Food for the Hungry works through a “shared resilience approach” (SRA) that supports positive relationships and connections between communities, markets, governments, systems and institutions to raise the overall resilience of vulnerable people and groups across systems in the hardest places. It is an organization-wide framework that guides our work across multiple sectors/themes (food security, markets, health, WASH, nutrition, education, disaster response, behavioral change, gender, equity and inclusion) and scales (national, regional, community, household, individual) to support the most vulnerable communities.
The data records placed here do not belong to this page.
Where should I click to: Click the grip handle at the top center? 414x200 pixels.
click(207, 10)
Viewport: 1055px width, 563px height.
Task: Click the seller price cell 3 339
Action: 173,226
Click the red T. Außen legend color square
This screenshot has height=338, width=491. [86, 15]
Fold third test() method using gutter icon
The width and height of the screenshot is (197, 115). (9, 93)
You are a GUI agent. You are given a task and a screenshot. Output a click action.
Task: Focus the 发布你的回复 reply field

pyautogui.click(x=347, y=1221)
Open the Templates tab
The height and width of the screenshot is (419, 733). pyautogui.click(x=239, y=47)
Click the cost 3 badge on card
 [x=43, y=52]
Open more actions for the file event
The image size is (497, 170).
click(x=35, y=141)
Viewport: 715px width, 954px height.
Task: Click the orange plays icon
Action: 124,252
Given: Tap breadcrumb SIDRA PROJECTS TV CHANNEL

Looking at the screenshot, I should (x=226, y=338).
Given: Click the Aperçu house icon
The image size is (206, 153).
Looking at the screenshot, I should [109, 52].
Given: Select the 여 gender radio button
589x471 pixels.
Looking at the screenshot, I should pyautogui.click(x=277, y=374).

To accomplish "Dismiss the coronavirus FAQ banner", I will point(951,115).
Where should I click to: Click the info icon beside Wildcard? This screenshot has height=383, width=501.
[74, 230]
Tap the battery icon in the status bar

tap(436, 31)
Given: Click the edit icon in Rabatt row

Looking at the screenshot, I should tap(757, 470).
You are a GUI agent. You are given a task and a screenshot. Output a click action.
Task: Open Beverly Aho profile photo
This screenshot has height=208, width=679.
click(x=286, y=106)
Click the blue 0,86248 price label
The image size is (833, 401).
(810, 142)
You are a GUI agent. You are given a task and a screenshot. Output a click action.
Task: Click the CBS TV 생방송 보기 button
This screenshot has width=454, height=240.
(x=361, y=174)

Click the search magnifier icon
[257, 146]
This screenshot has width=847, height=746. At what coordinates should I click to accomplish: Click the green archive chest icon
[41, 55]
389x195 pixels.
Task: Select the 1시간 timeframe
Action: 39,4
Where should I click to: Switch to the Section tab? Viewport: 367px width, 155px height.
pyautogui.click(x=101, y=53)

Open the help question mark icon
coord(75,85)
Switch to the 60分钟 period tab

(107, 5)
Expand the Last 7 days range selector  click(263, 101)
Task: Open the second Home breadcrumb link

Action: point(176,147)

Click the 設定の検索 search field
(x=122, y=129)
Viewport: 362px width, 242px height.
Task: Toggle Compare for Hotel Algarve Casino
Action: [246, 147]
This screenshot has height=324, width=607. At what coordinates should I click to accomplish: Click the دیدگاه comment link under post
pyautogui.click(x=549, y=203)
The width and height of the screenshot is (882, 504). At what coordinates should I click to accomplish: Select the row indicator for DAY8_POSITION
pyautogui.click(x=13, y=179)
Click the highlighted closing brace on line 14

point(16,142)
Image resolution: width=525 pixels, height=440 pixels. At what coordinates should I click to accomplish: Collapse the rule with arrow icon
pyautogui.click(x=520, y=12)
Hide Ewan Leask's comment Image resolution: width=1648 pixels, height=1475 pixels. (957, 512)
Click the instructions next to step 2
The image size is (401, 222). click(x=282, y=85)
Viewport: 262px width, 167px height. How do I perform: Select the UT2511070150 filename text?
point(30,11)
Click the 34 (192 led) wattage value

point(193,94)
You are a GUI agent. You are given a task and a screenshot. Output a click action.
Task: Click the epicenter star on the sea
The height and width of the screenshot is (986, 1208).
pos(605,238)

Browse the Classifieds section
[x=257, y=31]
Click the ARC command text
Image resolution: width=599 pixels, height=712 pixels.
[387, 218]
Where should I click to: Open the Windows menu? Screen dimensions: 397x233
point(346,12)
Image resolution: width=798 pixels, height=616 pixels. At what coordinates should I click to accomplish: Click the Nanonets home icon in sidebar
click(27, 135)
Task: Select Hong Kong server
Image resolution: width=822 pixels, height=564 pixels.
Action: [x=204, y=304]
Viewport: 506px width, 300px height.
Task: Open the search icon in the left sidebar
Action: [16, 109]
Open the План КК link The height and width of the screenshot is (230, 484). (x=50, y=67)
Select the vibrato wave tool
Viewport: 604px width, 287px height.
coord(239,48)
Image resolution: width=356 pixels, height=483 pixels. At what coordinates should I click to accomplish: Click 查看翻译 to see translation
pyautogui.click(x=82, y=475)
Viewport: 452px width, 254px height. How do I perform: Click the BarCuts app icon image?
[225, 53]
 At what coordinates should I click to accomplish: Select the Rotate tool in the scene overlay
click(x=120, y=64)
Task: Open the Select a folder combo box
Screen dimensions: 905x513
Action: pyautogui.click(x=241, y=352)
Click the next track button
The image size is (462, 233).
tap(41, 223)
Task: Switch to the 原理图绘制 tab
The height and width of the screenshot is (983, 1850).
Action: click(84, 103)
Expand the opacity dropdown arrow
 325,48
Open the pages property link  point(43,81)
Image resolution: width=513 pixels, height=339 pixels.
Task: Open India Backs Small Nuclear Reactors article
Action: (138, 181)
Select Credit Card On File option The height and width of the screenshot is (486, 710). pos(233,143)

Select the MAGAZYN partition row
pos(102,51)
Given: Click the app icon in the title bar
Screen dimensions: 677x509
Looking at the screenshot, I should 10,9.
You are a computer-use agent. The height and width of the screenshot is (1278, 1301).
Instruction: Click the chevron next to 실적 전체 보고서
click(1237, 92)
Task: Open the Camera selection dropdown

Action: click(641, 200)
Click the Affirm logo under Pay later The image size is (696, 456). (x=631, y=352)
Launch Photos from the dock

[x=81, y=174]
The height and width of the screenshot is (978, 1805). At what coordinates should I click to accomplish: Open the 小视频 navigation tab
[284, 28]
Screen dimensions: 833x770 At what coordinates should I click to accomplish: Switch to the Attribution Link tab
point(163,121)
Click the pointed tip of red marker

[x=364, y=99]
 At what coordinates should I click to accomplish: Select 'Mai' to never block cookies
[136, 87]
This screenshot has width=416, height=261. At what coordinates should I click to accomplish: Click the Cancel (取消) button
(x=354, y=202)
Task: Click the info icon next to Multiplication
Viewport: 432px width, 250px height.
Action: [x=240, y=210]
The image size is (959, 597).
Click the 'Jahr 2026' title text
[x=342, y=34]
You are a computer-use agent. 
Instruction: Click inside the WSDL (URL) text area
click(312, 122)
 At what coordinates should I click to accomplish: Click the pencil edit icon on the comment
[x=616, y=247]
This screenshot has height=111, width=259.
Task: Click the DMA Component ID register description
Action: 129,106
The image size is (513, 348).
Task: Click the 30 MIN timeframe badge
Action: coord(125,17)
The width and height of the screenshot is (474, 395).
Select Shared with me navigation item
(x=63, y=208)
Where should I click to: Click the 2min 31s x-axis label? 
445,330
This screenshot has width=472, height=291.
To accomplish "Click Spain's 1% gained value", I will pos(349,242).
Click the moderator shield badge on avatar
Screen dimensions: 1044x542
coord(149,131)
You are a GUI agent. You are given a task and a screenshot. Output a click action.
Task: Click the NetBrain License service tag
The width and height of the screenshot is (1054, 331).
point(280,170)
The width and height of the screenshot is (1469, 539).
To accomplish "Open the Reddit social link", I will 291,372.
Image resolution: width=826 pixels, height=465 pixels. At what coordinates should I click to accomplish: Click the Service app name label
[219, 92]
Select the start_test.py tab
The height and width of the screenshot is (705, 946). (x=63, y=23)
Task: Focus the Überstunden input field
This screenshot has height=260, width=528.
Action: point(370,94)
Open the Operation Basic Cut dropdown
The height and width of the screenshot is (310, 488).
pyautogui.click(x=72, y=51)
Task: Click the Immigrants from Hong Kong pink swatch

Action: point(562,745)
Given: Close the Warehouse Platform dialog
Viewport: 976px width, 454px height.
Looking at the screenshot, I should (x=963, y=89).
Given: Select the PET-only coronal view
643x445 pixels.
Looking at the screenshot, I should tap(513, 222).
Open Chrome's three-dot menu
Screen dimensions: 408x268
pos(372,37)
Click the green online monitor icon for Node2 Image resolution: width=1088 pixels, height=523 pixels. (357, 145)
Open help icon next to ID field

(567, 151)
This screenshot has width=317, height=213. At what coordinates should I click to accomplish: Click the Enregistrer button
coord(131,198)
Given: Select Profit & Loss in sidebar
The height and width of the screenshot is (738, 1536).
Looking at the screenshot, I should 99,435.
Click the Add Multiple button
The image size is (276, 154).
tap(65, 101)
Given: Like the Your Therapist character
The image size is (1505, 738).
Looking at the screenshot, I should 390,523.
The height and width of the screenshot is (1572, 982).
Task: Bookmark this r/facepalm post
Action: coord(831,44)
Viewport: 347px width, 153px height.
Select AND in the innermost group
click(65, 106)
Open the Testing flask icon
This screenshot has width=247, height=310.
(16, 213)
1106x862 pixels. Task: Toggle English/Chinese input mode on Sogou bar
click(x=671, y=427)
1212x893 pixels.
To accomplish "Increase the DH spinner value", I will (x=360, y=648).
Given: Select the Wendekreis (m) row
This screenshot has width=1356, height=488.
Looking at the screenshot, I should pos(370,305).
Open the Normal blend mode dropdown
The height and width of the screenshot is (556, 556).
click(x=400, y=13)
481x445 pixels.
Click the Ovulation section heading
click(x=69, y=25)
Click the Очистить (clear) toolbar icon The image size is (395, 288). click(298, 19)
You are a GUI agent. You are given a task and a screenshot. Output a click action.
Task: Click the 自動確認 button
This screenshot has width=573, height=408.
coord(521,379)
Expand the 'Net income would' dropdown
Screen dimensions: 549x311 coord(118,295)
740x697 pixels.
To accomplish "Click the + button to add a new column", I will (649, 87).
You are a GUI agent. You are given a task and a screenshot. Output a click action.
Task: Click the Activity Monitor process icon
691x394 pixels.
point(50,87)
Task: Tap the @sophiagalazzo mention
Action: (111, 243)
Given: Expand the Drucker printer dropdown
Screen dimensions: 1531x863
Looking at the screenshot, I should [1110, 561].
SRA has six components: 

  • Fostering shared resilient systems by mapping overlapping risks and crises across social, economic and environmental systems, and strengthening resilience capacities and social capital among vulnerable households, between communities and in connecting with actors across local and national levels
  • Strengthening resilience through risk informed programs to foster absorptive, adaptive and transformative capacities
  • Conducting resilience evaluation, analysis and learning (REAL)
  • Addressing climate change through climate change adaptation projects, advocacy and efforts to reduce our own carbon footprint
  • Cultivating partnerships for impact, learning and innovation
  • Striving for shared operational resilience in the face of adverse conditions

SRA puts a major emphasis on strengthening social capital (bonding, bridging and linking) as the driver of resilience and the core element of “shared” resilience processes and outcomes.

Country-Level Resilience

 

Guatemala

FH works to empower indigenous women in Guatemala by strengthening their resilience capacities to absorb and recover from the compounding negative impacts of climate change, COVID-19, and other crises. Indigenous women in remote rural communities are highly vulnerable due to social exclusion of indigenous peoples, COVID -19, inflation, climate change—which has a multiplier effect that increases social, political, and economic tensions—and gender inequality, all of which perpetuate the cycle of poverty and exclusion. FH implements this work in partnership with indigenous women and girls, government, bilateral and multilateral institutions, private sector, and civil society. Building upon evidence from research and assessments, FH is targeting key risks, threats, and stressors faced by indigenous women and girls in rural areas of Guatemala, has identified their formal and informal capacities, and supports them to have a wide impact on their communities and society.

Uganda

Even before global crises of COVID-19, worsening climate change, economic shocks, and increasing conflicts, Karamoja was one of Uganda’s most fragile regions. The area experiences drought, hunger, disasters, instability, marginalization, disease outbreaks, price shocks, and extreme poverty. Now, these global crises are contributing to new and complex patterns of economic volatility, food insecurity, forced displacement, and mounting local tensions in the region. Food for the Hungry, Office of the Prime Minister, and the Karamoja Resilience Secretariat discussed the region’s changing risk landscape and explored opportunities for strengthening the often overlooked but vital resilience capacities within communities, institutions, markets, and social systems to weather mounting risks and protracted crises.

“Making good on the global promise to leave no one behind depends on addressing the root causes of current and emerging crises, preventing their re-occurrence, and strengthening the resilience of those most vulnerable.”